Leaving Room for the
Holy Ghost

©1987 Marie-Lynn Hammond

The summer I turned fifteen my father, who was head of Intelligence for Northern NORAD, was posted to North Bay. We were living near Montreal and I liked it there. I did not want to move.

My distress grew with my first glimpse of North Bay. Back then it was much more rough and ready than it is today. We lived downtown, but our street wasn’t paved. Friday nights, teenage boys got drunk and brawled openly. But the really bad news was this: I would be going to – ugh! – a girl’s school run by nuns. Don’t get me wrong, I was a good Catholic kid. But I’d been in co-ed schools for the past four years. Though I wasn’t exactly popular with boys, as long as they were around, I could always dream.

Besides a serious lack of the opposite sex, St Joseph’s College also had the ugliest uniform I’d ever seen. The blouses were beige, the drab tunics with their big boxy pleats were brown – my two least favourite colours. Plus we had to wear the preposterous combination of nylon stockings and clunky Oxford shoes. If the aim of this get-up was to make us unappetizing to guys, then it succeeded in spades. 

On top of this the St. Joseph nuns were notoriously prudish and conservative. The problem was, they weren’t consistent. One day a girl in my class stopped me in the hall. “Sister Rosemary wants me to tell you,” she said, “that from now on you are to come to school with your hair curled.” I was stunned. Weren’t curls vain and worldly and a means of attracting boys? “Yeah, well, I don’t know,” said the go-between. “But I guess it, uh, looks tidier when it’s curled.” Hmm. So hair au naturel was threatening, was it?

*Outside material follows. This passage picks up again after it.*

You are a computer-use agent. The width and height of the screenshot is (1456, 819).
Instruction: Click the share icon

Trouble was, my hair’s very straight, and resists most attempts at modification. So rather than spend a restless night with 25 prickly rollers (this was the mid-60s, remember) digging into my scalp, I opted for another solution and turned up the next day, my hair pulled neatly back with a ribbon. Alas – it was a green ribbon. Now it was Sister Veronica’s turn. She yanked me out of line. “What do you think this is,” she hissed, “St. Patrick’s Day? You want to wear a ribbon, you make it brown.”

So I made it brown. I wasn’t the rebellious type – not yet anyway. I did my best to adapt – something military kids are good at – and I looked for saving graces. One of them was Lake Nipissing. St. Joe’s was set right on the water. It was my fourth school in five years, and I’d given up trying to make friends, so at lunchtime I’d sit alone on a slab of rock by the lake, watching the gulls wheel and dive over the brilliant blue, sun-sparked water.

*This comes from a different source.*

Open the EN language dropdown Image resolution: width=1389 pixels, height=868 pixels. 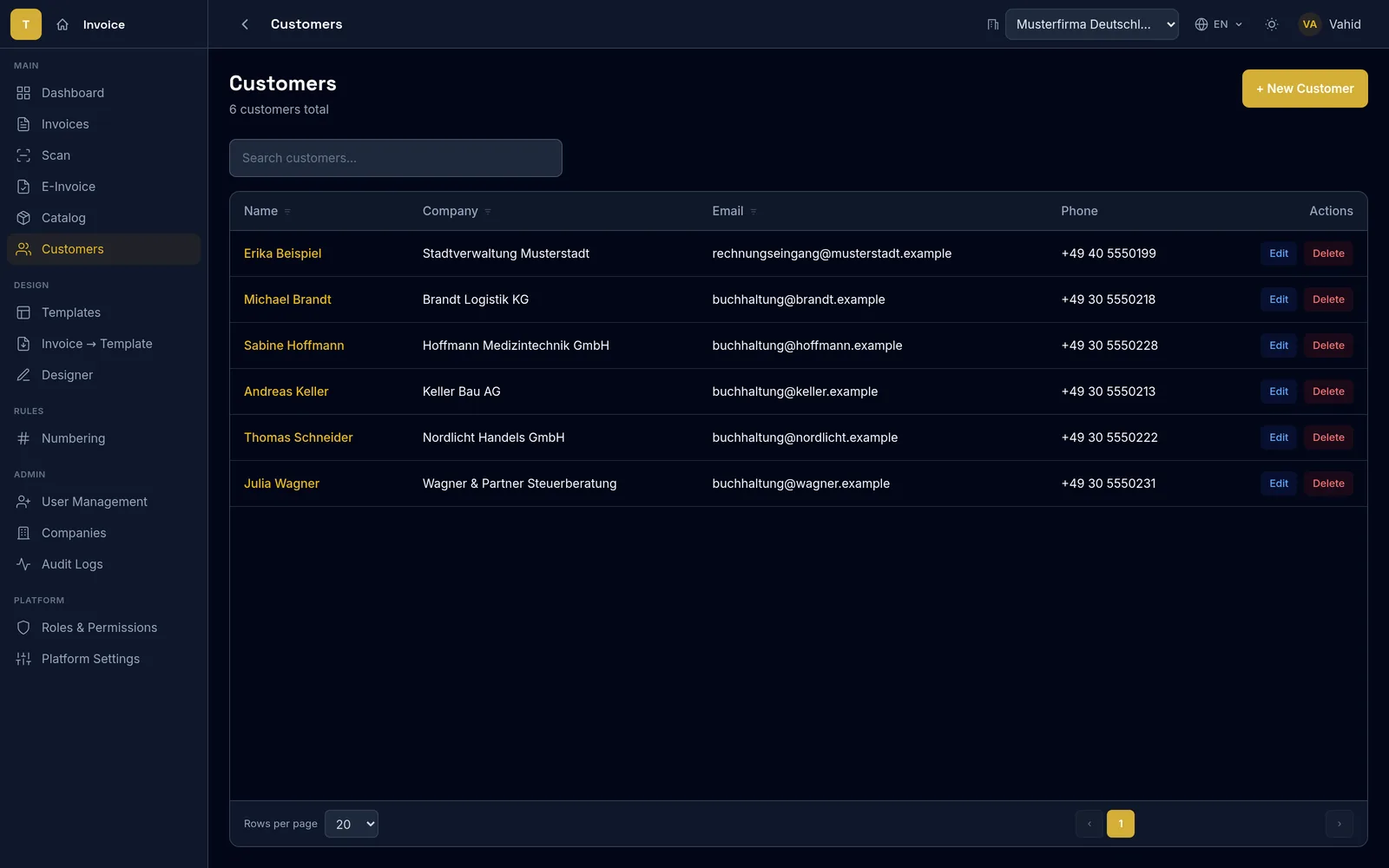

After that it was hell, if you’ll pardon the expression, to go back into those musty, fusty beige and brown halls. Not that it was all bad. Some of my teachers I even liked. There was Sister Francis, a tiny, energetic woman with bright dark eyes who managed to make botany exciting. And Sister Mary the headmistress, who was smart and had an M.A. and encouraged me to be smart too. And then, there was Sister Emma.

She taught my favourite subject, English. At first I liked her because she was young and pretty, with luminous skin and soft grey eyes. Also, she never got angry or irritable like some of the others nuns. Sister Emma smiled continuously. It took a while for me to realize that her cheeriness bordered on pathological.

One day in English class she insisted that King Lear had died a happy death. My classmates seemed willing to be swayed, but inwardly I winced on the Bard’s behalf. Lear was a tragedy, for heaven’s sake! I mean there I was, full of teenage angst and despair, and there was Sister Emma, beaming away and wanting me and Lear to beam away too. It was too much. I began to question other things I was taught, though I kept the doubts private. Was it really so bad to write the word “damn” in a story if the character saying it was a nasty person? Was God really all-merciful if He let innocent children suffer? Was it possible He didn’t even exist?

But after the doubts came terrible guilt, because doubt was the work of the devil. So I laboured hard to accept what the good sisters sent my way. A lot of it had to do with women and sexuality. It was clearly Eve’s fault – and therefore mine – that the human race had fallen from Paradise. Virginity was a holier state than marriage, gold as compared to silver. Kissing could send you to hell.

Just before our graduation dance, an event that would be fraught with temptation, Sister Emma delivered lectures aimed at preserving our spotless virtue. Swathed head to toe in layers of black serge and stiff white linen, she included strict orders on how to dress modestly. I was beginning to feel it was wrong to have breasts, let alone flaunt them.

It took me ages after leaving St. Joe’s not to feel guilty or ashamed of all things physical. I was bitter about the whole experience for years. I stopped going to church. But – I was still enough of a Catholic deep down to believe I really should forgive and then forget. I couldn’t, though, until one particular night. I’d lain awake, as I often did, sleepless and seething, thinking about those days. Suddenly, a song about St. Joe’s and the nuns and the graduation prom began to write itself in my mind. The chorus ended with “Leave room for the Holy Ghost,” which had been Sister Emma’s firm (but of course cheery) command with regards to slow dancing. The lines to the song came effortlessly, one after another, complete with internal rhymes, as though someone else was writing them and I was just taking down dictation. It was funny – I began to laugh.

Once I was laughing, it didn’t hurt so much. Dear sisters of St Joseph’s, wherever you are, I’ve been saved by the miracles of creativity and humour. If you’re listening, I hope you can now laugh too.